Recomendação mundial
As normas brasileiras se apoiam em diretrizes da Organização Mundial da Saúde (OMS). O órgão, no entanto, destaca que a expressão “homens que fazem sexo com outros homens” descreve “um fenômeno comportamental e social em vez de um grupo específico de pessoas”. “É importante esclarecer que o critério de inaptidão temporária para doação de sangue para este grupo está fundamentado em dados epidemiológicos presentes na literatura médica e científica nacional e internacional, e não em orientação sexual”, destaca nota do Ministério da Saúde.
Segundo dados da pasta, no Brasil, 1,8% da população brasileira entre 16 e 69 anos doa sangue. Para justificar a restrição aos homossexuais, o ministério explica que dados do Departamento de DST, Aids e Hepatites Virais no ministério apontam que a epidemia de Aids está concentrada em populações de maior vulnerabilidade, tais como “homens que fazem sexo com outros homens, usuários de drogas e profissionais do sexo”.
O ministério destaca que essas populações apresentam maior prevalência de infecção por HIV quando comparadas à população em geral. “Atualmente, cerca de 718 mil pessoas vivem com HIV/Aids no Brasil, indicando uma taxa de prevalência de 0,4% na população em geral. Já nas populações de maior vulnerabilidade, a taxa é de 10,5%”.
A OMS corrobora com as regras em vigor no Brasil e nos EUA. Segundo documento em que a entidade trata de doadores de sangue, estudos internacionais apontam que “diminuir a restrição por um período mínimo de 12 meses a homens que mantiveram relações sexuais com outros homens poderia levar a um aumento de 60% no número de doadores com o vírus HIV”.

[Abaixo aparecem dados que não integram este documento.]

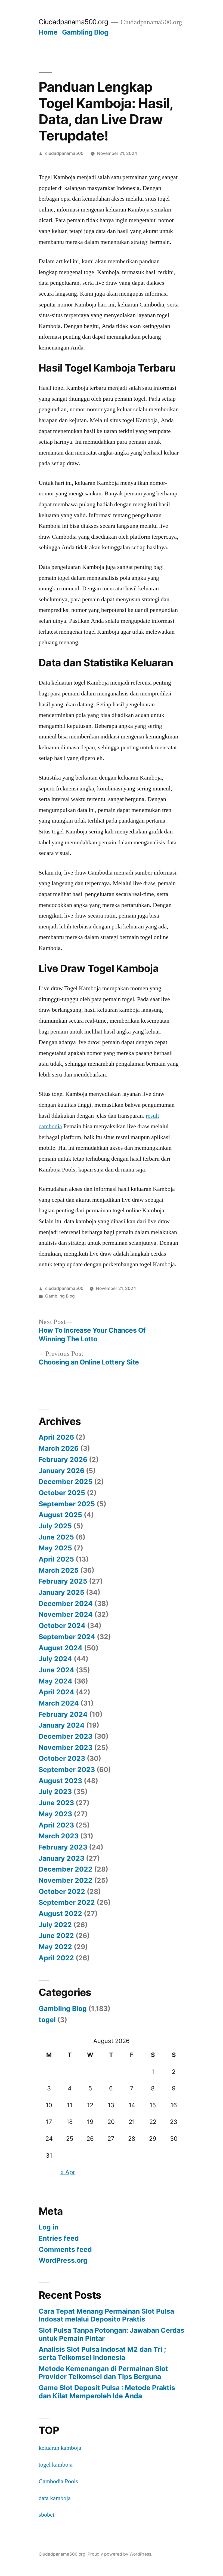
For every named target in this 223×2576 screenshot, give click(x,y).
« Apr (67, 2172)
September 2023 (67, 1769)
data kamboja (55, 2498)
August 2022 (60, 1913)
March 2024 (59, 1703)
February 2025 (63, 1581)
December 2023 (65, 1736)
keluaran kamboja (60, 2448)
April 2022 (56, 1958)
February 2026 (63, 1459)
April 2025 (56, 1559)
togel (47, 2020)
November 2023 (65, 1747)
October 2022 (62, 1891)
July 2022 (55, 1925)
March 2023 (59, 1836)
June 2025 (56, 1537)
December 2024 (66, 1603)
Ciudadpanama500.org (73, 22)
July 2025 (55, 1526)
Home (48, 32)
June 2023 (56, 1803)
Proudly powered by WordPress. (120, 2554)
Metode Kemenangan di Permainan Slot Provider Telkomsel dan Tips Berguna (103, 2373)
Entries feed (59, 2238)
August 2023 (60, 1781)
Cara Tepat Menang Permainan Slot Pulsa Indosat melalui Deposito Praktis (106, 2315)
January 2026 (61, 1471)
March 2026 (59, 1448)
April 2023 (56, 1825)
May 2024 (55, 1681)
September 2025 (67, 1504)
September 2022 (67, 1902)
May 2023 (55, 1814)
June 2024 (56, 1670)
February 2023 (63, 1847)
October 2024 (62, 1625)
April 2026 (56, 1437)
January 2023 (61, 1858)
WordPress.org (63, 2260)
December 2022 (65, 1869)
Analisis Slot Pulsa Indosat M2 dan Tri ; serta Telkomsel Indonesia (102, 2353)
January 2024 (62, 1725)
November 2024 (66, 1614)
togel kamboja (56, 2464)
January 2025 (61, 1592)
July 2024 (55, 1659)
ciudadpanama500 (64, 153)
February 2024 (63, 1714)
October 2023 (62, 1758)
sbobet (46, 2515)
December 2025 (65, 1481)
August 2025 (60, 1515)
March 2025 (59, 1570)
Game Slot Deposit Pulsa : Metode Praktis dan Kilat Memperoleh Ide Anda (107, 2392)
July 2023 (55, 1791)
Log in (48, 2227)
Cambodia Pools (58, 2481)
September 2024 (67, 1637)
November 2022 (65, 1880)
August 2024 (60, 1648)
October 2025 (62, 1493)
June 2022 (56, 1935)
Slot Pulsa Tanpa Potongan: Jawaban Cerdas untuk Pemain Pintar (111, 2334)
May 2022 (55, 1947)
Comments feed (65, 2249)
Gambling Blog (85, 32)
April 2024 (56, 1692)
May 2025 (55, 1548)
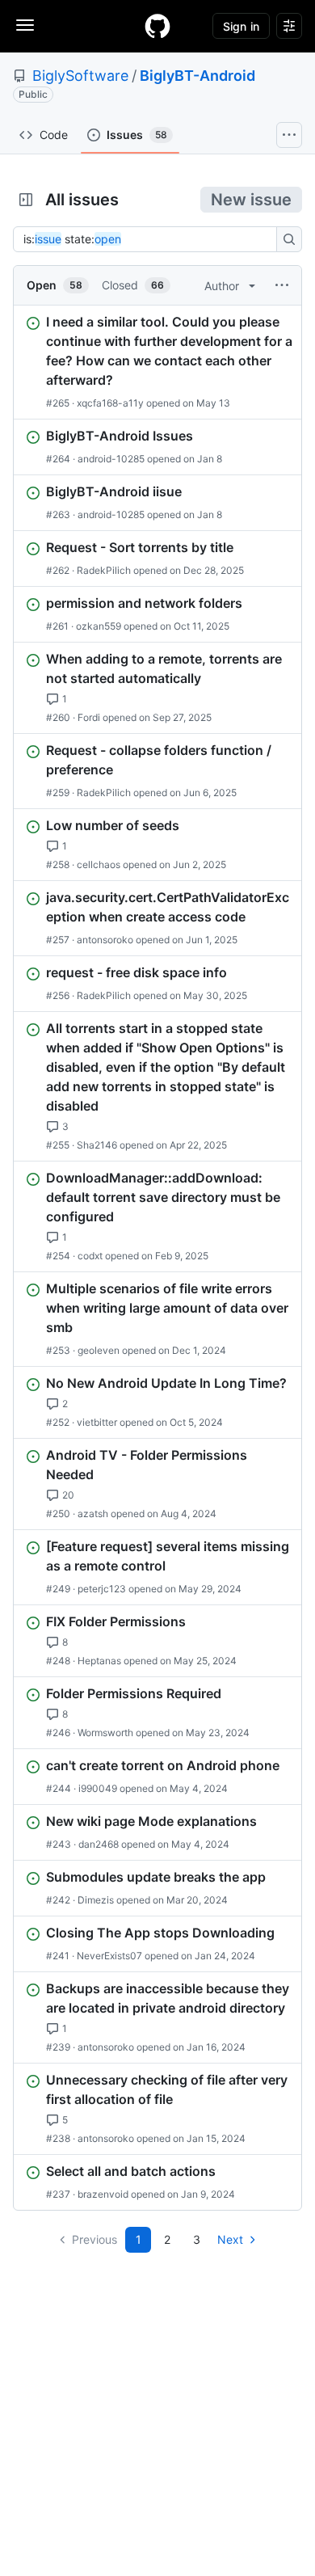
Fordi (89, 717)
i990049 (97, 1788)
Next (230, 2239)
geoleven (99, 1350)
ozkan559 (98, 626)
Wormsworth (105, 1732)
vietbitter (97, 1422)
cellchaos (98, 864)
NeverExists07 (109, 1956)
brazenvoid (103, 2194)
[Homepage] (157, 26)
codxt (90, 1256)
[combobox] (149, 239)
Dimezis (96, 1900)
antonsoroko (105, 940)
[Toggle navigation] (25, 25)
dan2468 (98, 1844)
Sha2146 (97, 1145)
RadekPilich (104, 570)
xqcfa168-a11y (110, 403)
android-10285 (111, 459)
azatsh (93, 1513)
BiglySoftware (80, 75)
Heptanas (99, 1661)
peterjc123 (102, 1589)
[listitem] (157, 362)
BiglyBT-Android (197, 75)
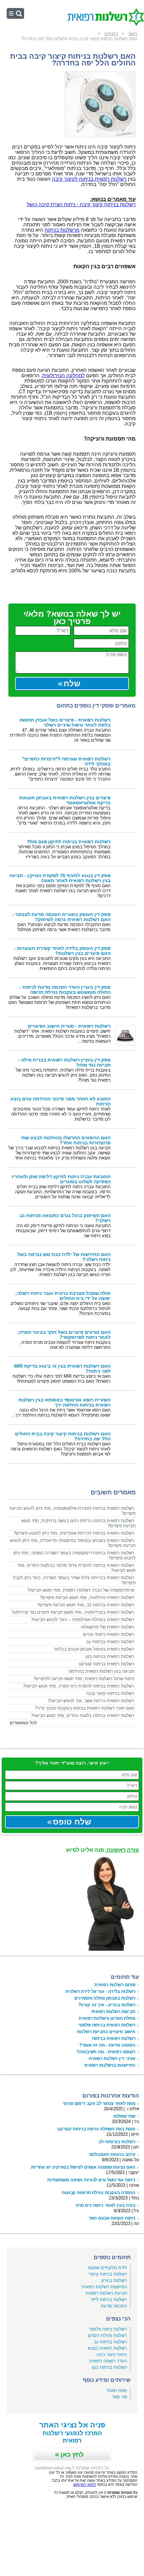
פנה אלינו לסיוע (102, 1850)
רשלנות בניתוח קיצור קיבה (110, 1693)
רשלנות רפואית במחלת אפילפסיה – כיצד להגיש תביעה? (82, 1619)
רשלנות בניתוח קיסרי (107, 2274)
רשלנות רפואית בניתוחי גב (110, 1641)
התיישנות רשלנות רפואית (104, 2286)
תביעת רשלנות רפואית (106, 2293)
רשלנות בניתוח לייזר (108, 2299)
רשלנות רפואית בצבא (107, 2348)
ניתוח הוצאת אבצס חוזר (112, 2218)
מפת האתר (116, 2390)
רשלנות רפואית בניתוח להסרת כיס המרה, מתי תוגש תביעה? (78, 1685)
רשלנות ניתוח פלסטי (108, 2329)
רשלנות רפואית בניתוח (113, 2038)
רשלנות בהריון (114, 2280)
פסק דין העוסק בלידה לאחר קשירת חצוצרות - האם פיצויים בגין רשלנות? (62, 951)
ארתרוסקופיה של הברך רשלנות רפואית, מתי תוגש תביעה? (80, 1590)
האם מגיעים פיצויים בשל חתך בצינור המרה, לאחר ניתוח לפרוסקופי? (64, 1335)
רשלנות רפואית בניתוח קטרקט (106, 1663)
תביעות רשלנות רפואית (113, 2011)
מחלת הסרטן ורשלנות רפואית (107, 2018)
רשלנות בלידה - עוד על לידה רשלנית (100, 1991)
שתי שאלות (124, 2116)
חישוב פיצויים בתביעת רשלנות (106, 2031)
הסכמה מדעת (114, 2305)
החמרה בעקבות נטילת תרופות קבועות (98, 2192)
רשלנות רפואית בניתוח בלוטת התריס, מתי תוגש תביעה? (82, 1715)
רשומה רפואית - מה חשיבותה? (105, 2051)
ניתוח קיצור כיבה (111, 2354)
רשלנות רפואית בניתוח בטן (109, 1656)
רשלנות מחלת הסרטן (107, 2335)
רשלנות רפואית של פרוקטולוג (107, 1626)
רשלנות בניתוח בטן (109, 2367)
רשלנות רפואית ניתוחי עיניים (108, 1634)
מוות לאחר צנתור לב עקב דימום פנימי (99, 2103)
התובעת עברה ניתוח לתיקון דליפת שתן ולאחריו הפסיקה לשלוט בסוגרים (61, 1179)
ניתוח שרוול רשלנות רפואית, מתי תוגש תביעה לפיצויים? (83, 1678)
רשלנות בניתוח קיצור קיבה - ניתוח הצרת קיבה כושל (81, 204)
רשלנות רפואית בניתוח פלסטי (106, 2024)
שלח (72, 683)
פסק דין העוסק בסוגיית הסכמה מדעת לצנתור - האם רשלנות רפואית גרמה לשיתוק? (61, 917)
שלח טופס (72, 1821)
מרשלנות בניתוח (62, 230)
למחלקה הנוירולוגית (63, 375)
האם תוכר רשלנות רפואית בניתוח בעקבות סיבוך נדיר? (84, 1708)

O dado levado em consideração é o de uma pesquisa realizada em 2003 no Reino Unido, que também aponta que esse mesmo risco subiria 500% caso não houvesse qualquer restrição. Já publicação da Organização Pan-Americana de Saúde, braço da OMS, deixa claro que “pessoas que se engajam em comportamentos sexuais de risco devem ser recusadas como doadores por 12 meses após a última ocorrência”.
No mundo
Segundo informações do Ministério da Saúde, na maior parte dos países da Europa, homens que tiveram relações sexuais com outros homens são considerados “inaptos permanentes para doar sangue”.
No Canadá, o prazo considerado como chamada janela imunológica – período em que o vírus pode ficar incubado no organismo – é de cinco anos. Além do Brasil e dos Estados Unidos, Austrália e França consideram o intervalo de restrição para doações de 12 meses.
Já de acordo com informações da ONG Grupo Dignidade, “pelo menos outros 17 países não fazem distinção ou não estabelecem critérios específicos de exclusão de gays e outros homens que fazem sexo com homens como doadores de sangue”. Entre estes países estão Argentina, Chile, Colômbia, México, Peru, Espanha, Itália, Portugal e Rússia.
Outros critérios
O Ministério da Saúde lembra que a realização recente de cirurgias e exames invasivos, vacinação recente, ingestão de determinados medicamentos, tatuagens nos últimos 12 meses, bem como histórico recente de algumas infecções também podem tornar qualquer doador inapto por certo tempo.
Entram na lista, ainda, práticas variadas que deixem o candidato vulnerável a adquirir determinadas infecções, viagens a locais onde há alta incidência de doenças que tenham impacto transfusional, sintomas físicos e a temperatura do candidato no momento da doação.
Outro lado
O ativista LGBT e presidente fundador da ONG Grupo Dignidade, de Curitiba, Toni Reis, reconhece os números mas pondera que as estatísticas “não mostram que todos os homossexuais têm Aids”. “Precisamos promover uma discussão nacional, também queremos confiar no sangue que está nos bancos de todo o país, mas o que não pode é que as coisas continuem como estão. Temos relatos de homossexuais que nunca tiveram relações e mesmo assim foram impedidos de doar. A situação que existe hoje é de discriminação”, avalia.
“Todo sangue recebido no país é testado para averiguar qualquer tipo de contaminação. Se existe risco, ele existe para todas as amostras, a orientação sexual não deve ser parâmetro para isso”, diz Toni Reis.